> **Supplied text**
"""

Conceptually this is not terribly different from having a debugger know what to do with a dynamically loaded library. The trick is having the debug info somewhere that the debugger can find it. I’m not sure our JITs even generate debug info from the metadata.

–paulr

They definitely can. This is what happens under the hood when you type in lldb:

(lldb) expr -g -- foo()
1 {
-> foo()
3 }
(lldb)

which puts you in the debugger, for the expression you just typed.

-- adrian

Hello Mats,

Do you want to be able to debug from your main code, and step into the JITed code?
Do you want to be able to set breakpoints, list callstacks, etc in the JITed code?
Do you want to, from a crash, identify where in your JITed code it went wrong?
I guess that the third point describes what I want at best. But I also want to dump local variables and identify the line of the crash - without the need of a external debugger. I would like to write it self, to understand it more - but I don’t know how the LLVM can help me with this.

A post-mortem analysis is much less complicated, since all you’d have to do is walk through the debug symbols and relate the generated locations to the actual locations in the code.
But walking through the debug symbols is my problem - I don’t know how to understand them. When the code gets jitted I get section with the name “debug” but I don’t know how to handle them. So I hoped that I maybe could convert the meta data from the BC files to DWARF as you mentioned. But I don’t know if there is a tool for this or maybe some functions. I looked at llvm::Module and llvm::ExecutionEngine because I use them for jitting - but there was no helpful function I thought…

Kind regards
Björn

"""

> **Data**

"""

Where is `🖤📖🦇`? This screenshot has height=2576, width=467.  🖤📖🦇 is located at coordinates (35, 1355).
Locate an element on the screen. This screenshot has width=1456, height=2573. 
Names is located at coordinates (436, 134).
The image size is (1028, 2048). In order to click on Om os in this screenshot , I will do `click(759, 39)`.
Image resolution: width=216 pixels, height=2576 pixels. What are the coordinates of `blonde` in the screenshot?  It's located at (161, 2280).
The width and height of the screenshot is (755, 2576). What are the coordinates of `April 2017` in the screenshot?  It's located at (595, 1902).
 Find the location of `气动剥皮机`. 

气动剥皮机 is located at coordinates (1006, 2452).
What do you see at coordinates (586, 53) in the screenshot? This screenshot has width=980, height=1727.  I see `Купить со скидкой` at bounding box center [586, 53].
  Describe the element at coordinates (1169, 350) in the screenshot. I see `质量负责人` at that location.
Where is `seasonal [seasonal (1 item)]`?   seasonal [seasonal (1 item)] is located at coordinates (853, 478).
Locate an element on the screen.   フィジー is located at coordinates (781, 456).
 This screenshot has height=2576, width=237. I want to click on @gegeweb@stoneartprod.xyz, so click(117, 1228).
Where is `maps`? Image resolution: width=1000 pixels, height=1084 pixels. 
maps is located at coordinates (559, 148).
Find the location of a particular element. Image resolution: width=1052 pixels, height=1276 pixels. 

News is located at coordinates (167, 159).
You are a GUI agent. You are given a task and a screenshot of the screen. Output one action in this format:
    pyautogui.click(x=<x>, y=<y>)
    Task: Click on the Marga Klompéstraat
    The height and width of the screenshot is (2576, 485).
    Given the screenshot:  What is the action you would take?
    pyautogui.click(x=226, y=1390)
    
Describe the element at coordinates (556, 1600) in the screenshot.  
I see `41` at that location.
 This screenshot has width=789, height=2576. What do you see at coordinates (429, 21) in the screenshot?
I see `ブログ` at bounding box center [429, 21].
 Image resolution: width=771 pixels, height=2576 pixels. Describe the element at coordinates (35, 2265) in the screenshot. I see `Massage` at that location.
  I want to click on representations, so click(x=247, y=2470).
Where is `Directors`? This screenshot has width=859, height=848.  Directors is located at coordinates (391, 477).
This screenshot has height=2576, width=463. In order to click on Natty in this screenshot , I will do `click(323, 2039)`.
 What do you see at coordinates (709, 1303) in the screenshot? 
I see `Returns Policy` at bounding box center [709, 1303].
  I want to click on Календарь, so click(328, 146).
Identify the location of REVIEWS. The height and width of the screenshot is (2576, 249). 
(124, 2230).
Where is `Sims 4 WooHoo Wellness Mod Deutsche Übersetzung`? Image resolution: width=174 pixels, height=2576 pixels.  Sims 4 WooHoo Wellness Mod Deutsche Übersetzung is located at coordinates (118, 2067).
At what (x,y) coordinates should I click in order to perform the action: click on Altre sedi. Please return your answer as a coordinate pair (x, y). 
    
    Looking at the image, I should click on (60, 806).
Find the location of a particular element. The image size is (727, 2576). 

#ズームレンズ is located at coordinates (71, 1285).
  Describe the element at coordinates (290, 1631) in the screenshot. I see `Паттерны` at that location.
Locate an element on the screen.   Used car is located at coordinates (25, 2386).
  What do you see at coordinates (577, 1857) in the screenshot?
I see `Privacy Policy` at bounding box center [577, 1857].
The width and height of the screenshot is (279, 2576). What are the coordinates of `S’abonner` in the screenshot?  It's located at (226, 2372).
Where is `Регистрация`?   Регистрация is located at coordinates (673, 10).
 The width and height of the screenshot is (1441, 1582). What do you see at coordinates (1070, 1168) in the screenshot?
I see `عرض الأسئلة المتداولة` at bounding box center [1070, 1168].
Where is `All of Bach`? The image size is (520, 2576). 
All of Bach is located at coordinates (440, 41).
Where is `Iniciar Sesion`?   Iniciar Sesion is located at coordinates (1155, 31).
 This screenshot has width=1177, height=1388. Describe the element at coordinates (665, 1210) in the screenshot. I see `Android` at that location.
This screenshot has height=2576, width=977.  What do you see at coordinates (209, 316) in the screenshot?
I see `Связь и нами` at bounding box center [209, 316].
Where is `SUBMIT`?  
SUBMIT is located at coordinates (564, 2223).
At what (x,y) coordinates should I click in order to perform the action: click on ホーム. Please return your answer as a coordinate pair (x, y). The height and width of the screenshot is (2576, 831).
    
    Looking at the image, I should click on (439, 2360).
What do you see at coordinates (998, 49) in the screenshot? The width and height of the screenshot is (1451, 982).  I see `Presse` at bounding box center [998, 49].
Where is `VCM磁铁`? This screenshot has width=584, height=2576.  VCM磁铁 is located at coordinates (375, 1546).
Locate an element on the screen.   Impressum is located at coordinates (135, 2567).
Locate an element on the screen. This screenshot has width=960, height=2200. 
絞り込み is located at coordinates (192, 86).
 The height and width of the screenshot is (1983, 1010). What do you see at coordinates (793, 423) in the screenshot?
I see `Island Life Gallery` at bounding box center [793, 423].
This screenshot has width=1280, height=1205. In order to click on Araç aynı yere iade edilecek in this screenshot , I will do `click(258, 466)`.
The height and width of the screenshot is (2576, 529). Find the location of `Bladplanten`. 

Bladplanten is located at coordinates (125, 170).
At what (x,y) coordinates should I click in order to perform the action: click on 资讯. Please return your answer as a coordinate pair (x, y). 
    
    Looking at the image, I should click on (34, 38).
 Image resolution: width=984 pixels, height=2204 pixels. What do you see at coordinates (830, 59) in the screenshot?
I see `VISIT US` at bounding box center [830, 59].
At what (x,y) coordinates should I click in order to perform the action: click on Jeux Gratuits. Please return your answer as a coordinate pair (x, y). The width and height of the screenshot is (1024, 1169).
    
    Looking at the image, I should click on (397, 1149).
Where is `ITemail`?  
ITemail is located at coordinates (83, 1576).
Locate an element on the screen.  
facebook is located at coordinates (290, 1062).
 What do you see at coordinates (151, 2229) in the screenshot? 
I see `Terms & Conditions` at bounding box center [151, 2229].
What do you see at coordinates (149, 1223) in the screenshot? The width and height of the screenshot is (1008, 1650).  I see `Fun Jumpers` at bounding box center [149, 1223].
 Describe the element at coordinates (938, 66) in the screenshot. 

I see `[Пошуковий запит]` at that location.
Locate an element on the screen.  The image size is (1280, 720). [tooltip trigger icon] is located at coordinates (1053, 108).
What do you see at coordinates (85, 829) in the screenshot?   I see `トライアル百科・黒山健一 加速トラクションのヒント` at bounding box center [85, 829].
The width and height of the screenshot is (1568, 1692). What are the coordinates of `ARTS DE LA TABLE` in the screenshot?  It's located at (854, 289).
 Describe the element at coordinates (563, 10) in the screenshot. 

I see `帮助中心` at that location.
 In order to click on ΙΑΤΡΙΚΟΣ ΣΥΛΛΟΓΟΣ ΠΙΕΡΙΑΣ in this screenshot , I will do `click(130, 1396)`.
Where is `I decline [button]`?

"""

> **Aim of the exercise**
Please say whether each statement agrees with the JIT debugging thread, answering yes or no and quoting the words of the thread that decide it: (a) The reply signed "adrian" says that JITs cannot generate debug info. (b) Björn wants to identify the line of a crash without needing an external debugger. (c) Björn found a helpful function in llvm::ExecutionEngine.

> **Complete answer**
(a) No. "They definitely can."
(b) Yes. "I also want to dump local variables and identify the line of the crash - without the need of a external debugger."
(c) No. "but there was no helpful function I thought…"